Bright fresh mornings were too tempting to laze around in bed for long in the winters. A heavy breakfast invigorated us for the day, and treading the land that came within the radius of two or three miles from the village was an everyday adventure. Youngsters were an emotional lot, fired-up by sentiments and ready to undergo any risks as long as a thrilling time was guaranteed.
That morning we were headed for Bhimber, a small remote town that preludes the beautiful way ahead to the areas bordering the Indian side of Kashmir. However, the first thing that I wanted to know on arrival at Bhimber was whether there was any possibility of a cyber cafe to check e-mail. We tried our luck, wondering if a remote place as this could have anything even close to the Internet. Even if it did, the question was how many would be able to understand what we are looking for in the first place. So, resorting to body language, we tried inquiring a passer-by if he knew what I wanted.
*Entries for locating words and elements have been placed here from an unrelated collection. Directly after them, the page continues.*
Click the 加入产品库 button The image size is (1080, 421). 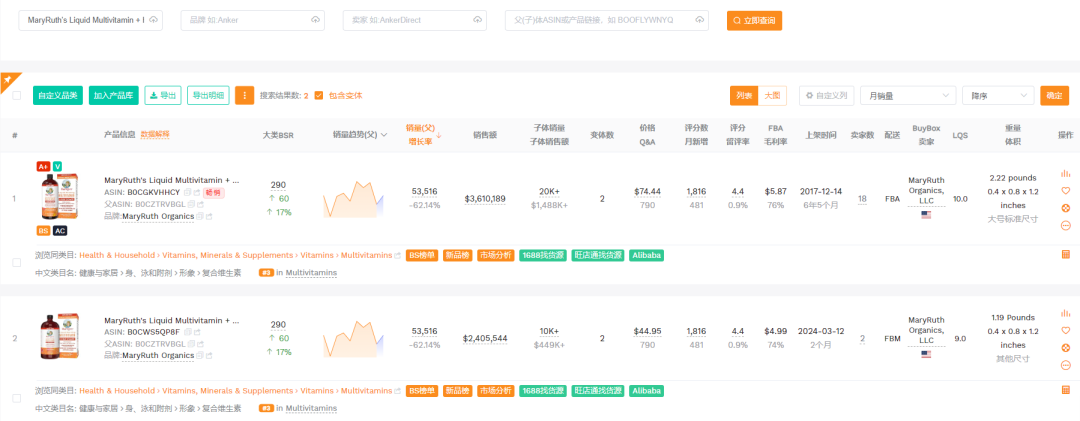click(113, 95)
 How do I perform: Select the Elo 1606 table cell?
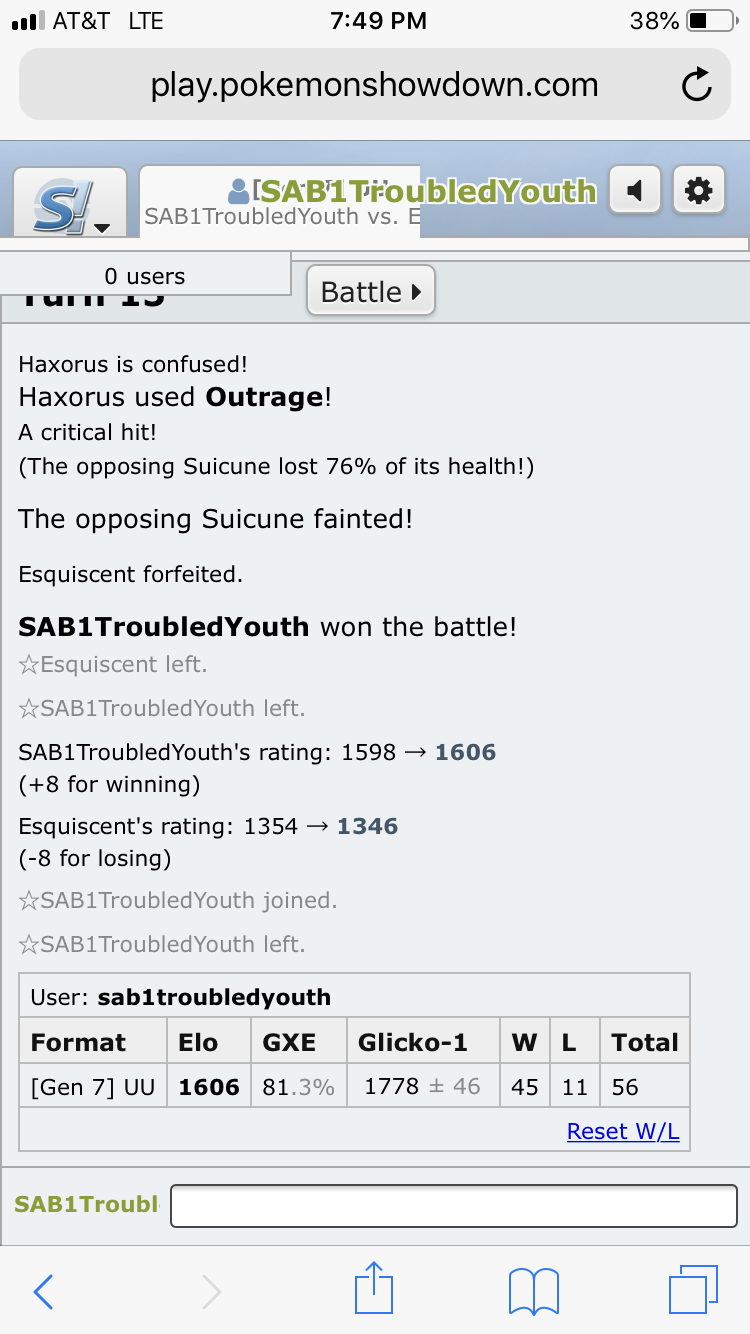208,1087
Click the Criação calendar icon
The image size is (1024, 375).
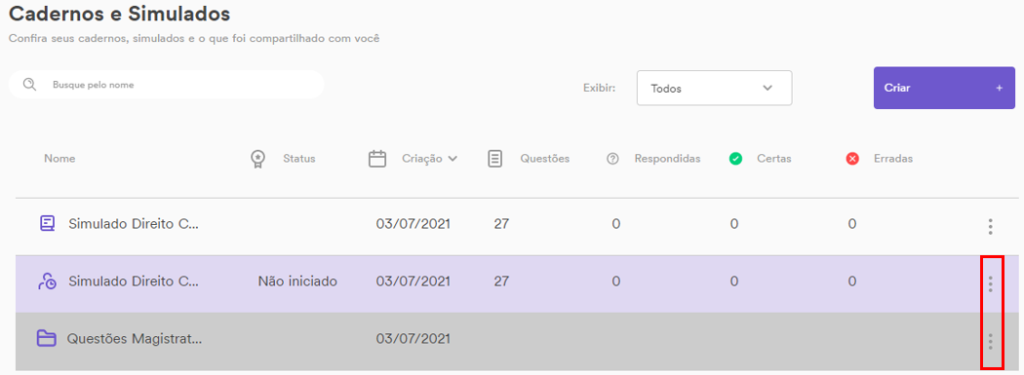[377, 159]
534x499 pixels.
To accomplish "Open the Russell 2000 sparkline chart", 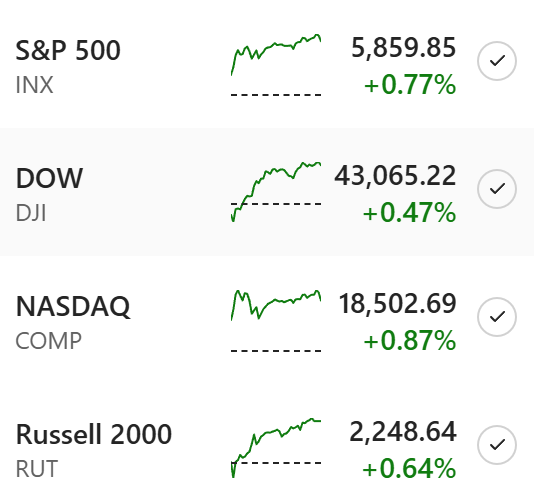I will [x=276, y=448].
“It’s called a cyber cafe, which is there, next to that shop,” the person proudly educated me. My amazement drew a grin from Shakeel.
People of these valleys may not be very educated as per urban standards, but they make very fine human beings, being with whom is a cherishing interaction. The deeper you go into such regions, the greater the earnestness and hospitality you experience. Among themselves, villagers are like a family — their level of trust in each other is exemplary. I was surprised to learn that people let their cattle graze in empty valleys and forget about them for months. “And we find them as we had left them...they don’t go far, and no one will ever lay his hands on anyone else’s livestock,” Shakeel’s uncle told me.
After a short stay, we left Bhimber, loaded with fruits, cigarettes for those who smoked, and packets of chalia only for Shakeel — something he cannot love without! The one-track road gradually took us up on an endless range of mountains that only grew higher with every acute winding. The boys in full party mood spared no one in the fusillade of taunts and jokes that continued within.
Outside, it was quiet breeze, and a misty land below that was etched upon by small streams of water shimmering in the afternoon sun. The only vehicles that came from the other side were army vans, possibly because there had been a firing incident on the border at Somali. With such heavy vehicular traffic, we started wondering if we could make it to Somani. But the locals with us assured that we could go as far as just two mountains short of Somani, to a most famous darbar that rests on one of the highest cliffs in the region, and from where a breathtaking view of the entire area is possible. The distinction between religion and ritual fades away in such places. People come here from all over to celebrate the birth of a male child, sacrifice a goat and feed the gathering. In the past, caravans would walk for days to reach this holy place. For some, it’s a rite observed religiously, but for many accompanying those some, it’s a picnic full of fun.
We crawled up the peak of the mountain to see the land from the top. It took us half an hour but was worth the toil. Straight ahead we saw the valley of Somani, a sparsely populated stretch of land where people live under the threat of Indian guns that open time and again. The snowy peaks of Kashmir were faintly visible on our left. Behind us the sun was sinking fast into the hazy horizon. We were soon driving down the quiet dusty road to Bhimber, as life of the valley returned to its abode.